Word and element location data
"""
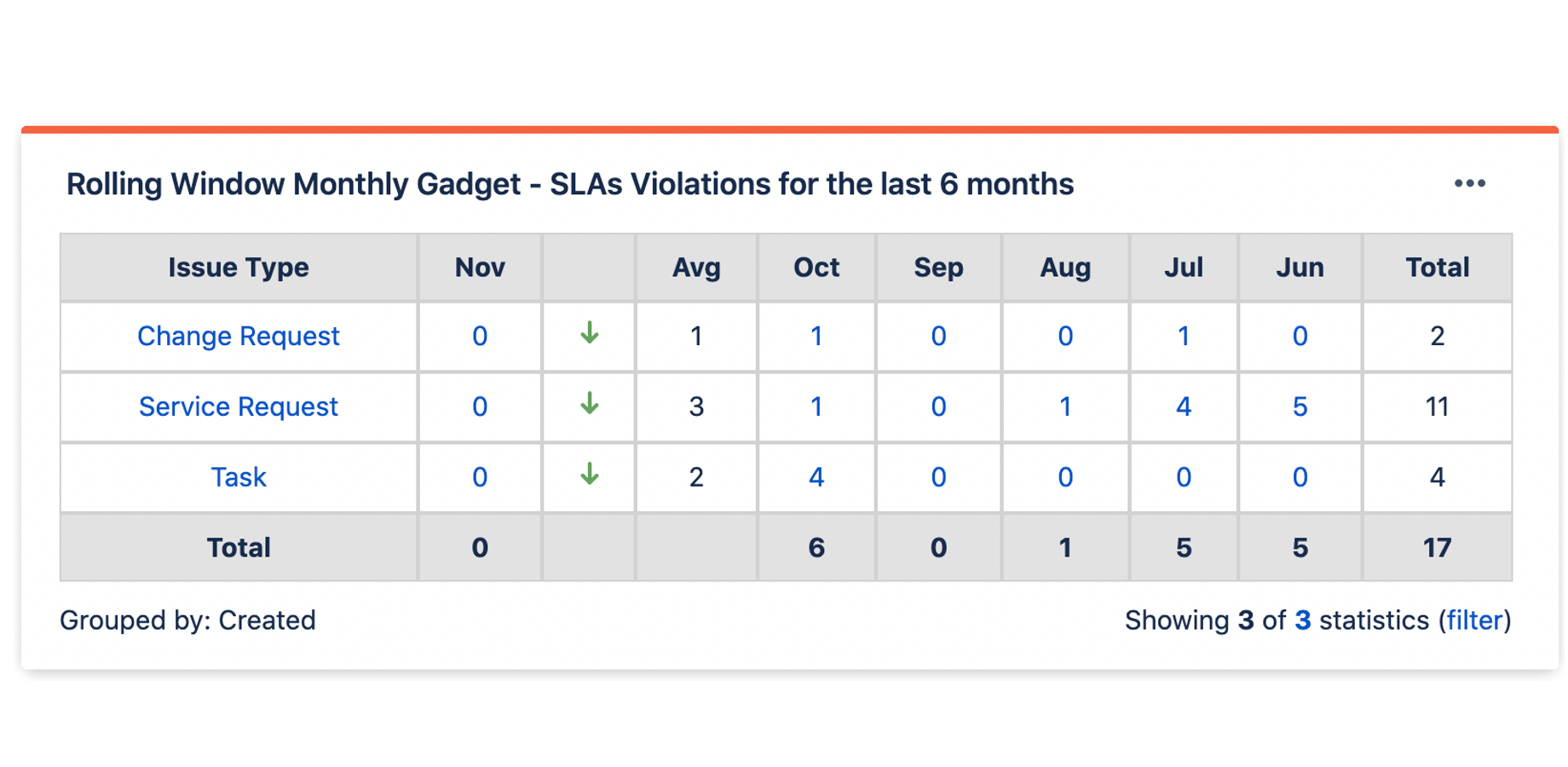Open Task Oct count of 4
The width and height of the screenshot is (1568, 767).
point(816,477)
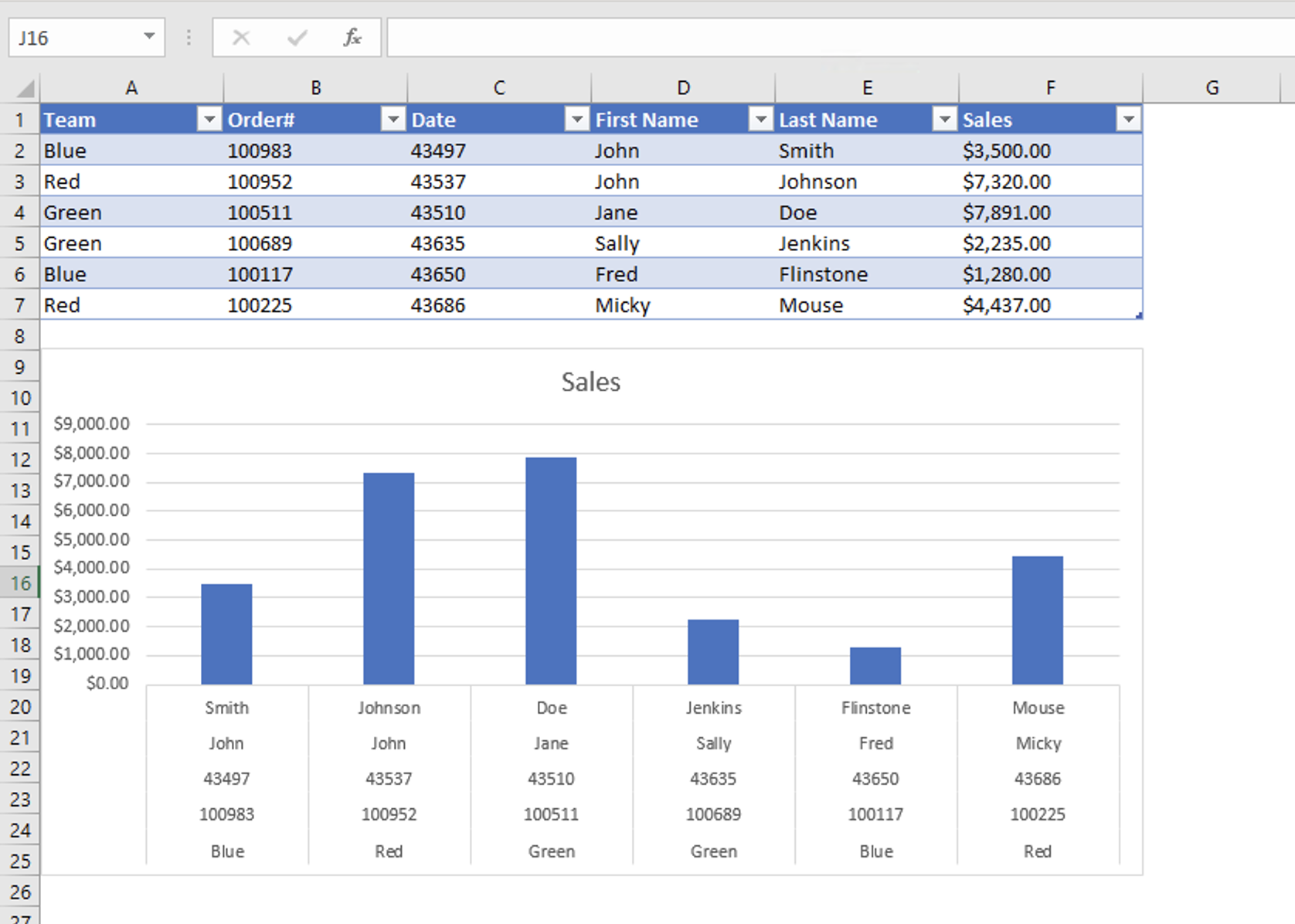Click the Enter checkmark icon in formula bar
1295x924 pixels.
[x=297, y=36]
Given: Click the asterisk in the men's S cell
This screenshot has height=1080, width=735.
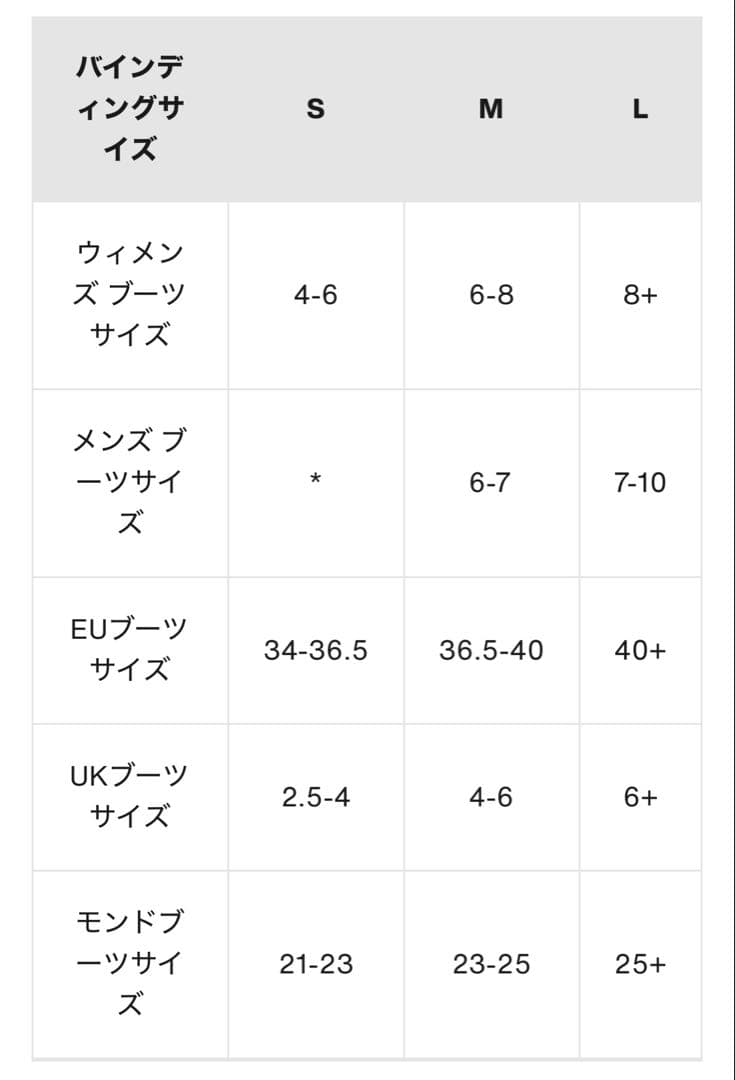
"""
## What the task requires
Copy the entire listing above line for line, omitting the pictures.

## Task response
Open Task Oct count of 4
The width and height of the screenshot is (1568, 767).
point(816,477)
Click the Enter checkmark icon in formula bar
1295x924 pixels.
[x=297, y=36]
Given: Click the asterisk in the men's S cell
This screenshot has height=1080, width=735.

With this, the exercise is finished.